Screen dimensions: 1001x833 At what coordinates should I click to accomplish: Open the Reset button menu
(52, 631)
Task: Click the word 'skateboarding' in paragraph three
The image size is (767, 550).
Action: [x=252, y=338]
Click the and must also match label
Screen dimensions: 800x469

== == ==

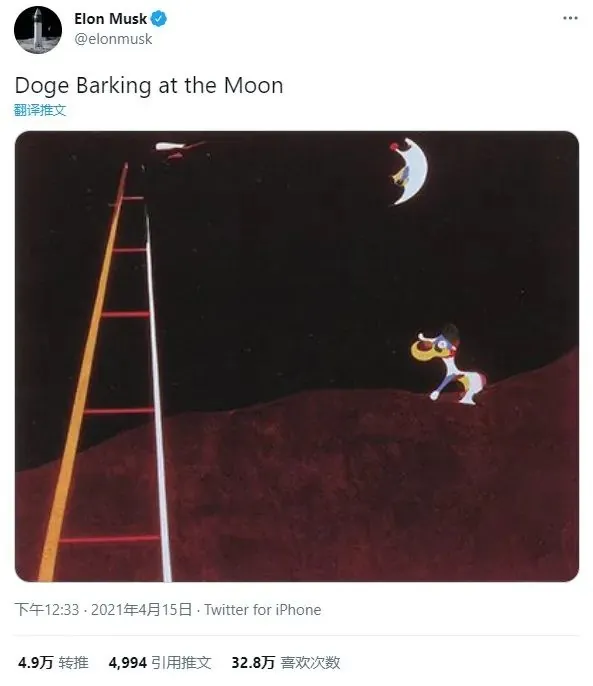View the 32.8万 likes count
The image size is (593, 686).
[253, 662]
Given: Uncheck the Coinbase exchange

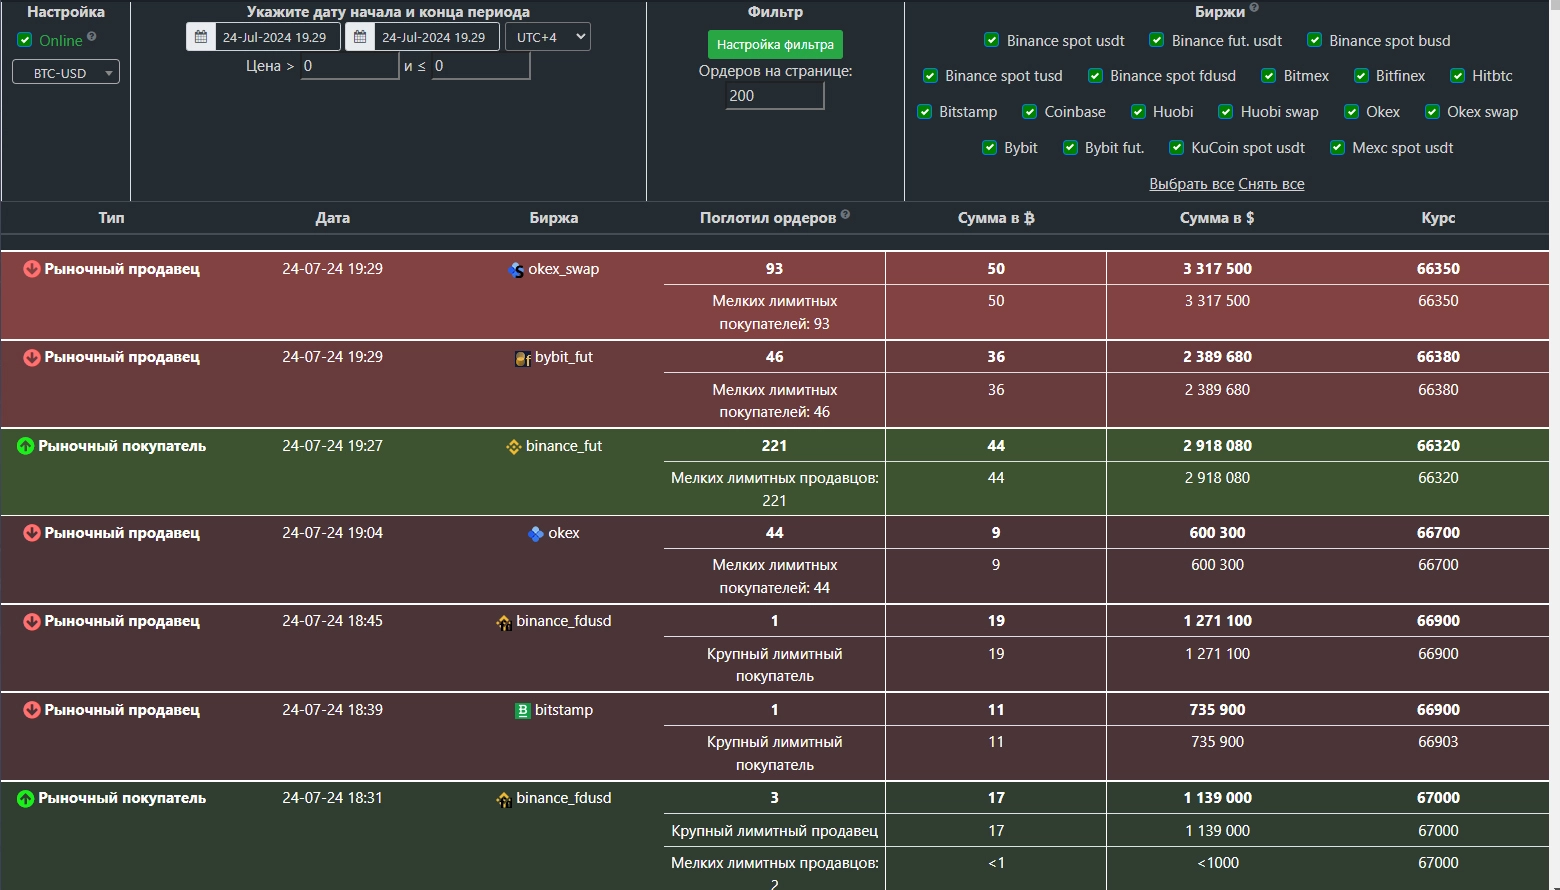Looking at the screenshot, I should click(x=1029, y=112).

== == ==

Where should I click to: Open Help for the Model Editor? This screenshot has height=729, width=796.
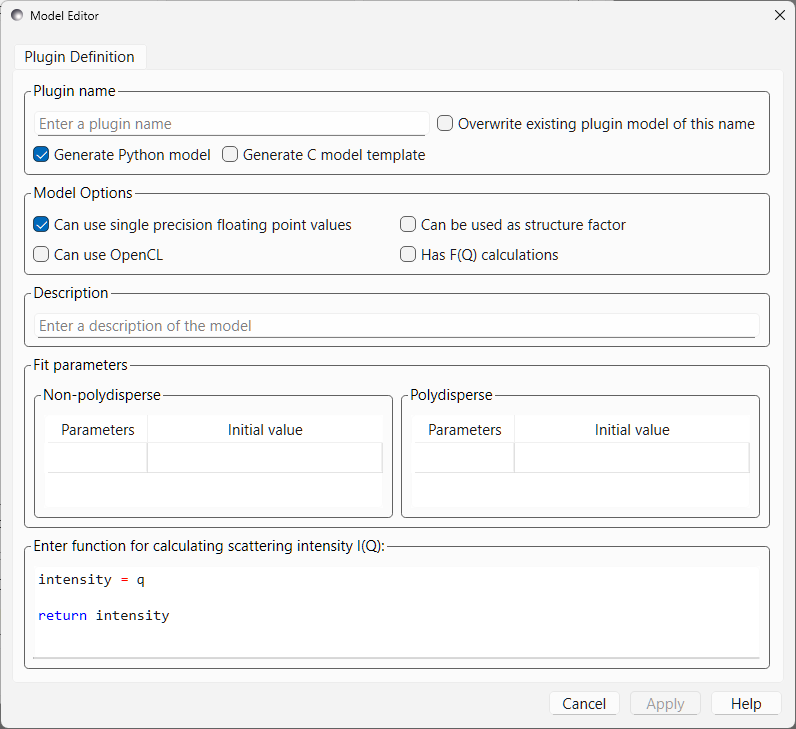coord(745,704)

== == ==

Beginning at the line above with "Screen dimensions: 1001x833" and finishing at the line with "Screen dimensions: 800x469", return each line exactly and return nothing else.

(RESPONSE BELOW)
Screen dimensions: 1001x833 At what coordinates should I click to accomplish: Open the Reset button menu
(52, 631)
Task: Click the word 'skateboarding' in paragraph three
The image size is (767, 550).
Action: [x=252, y=338]
Click the and must also match label
Screen dimensions: 800x469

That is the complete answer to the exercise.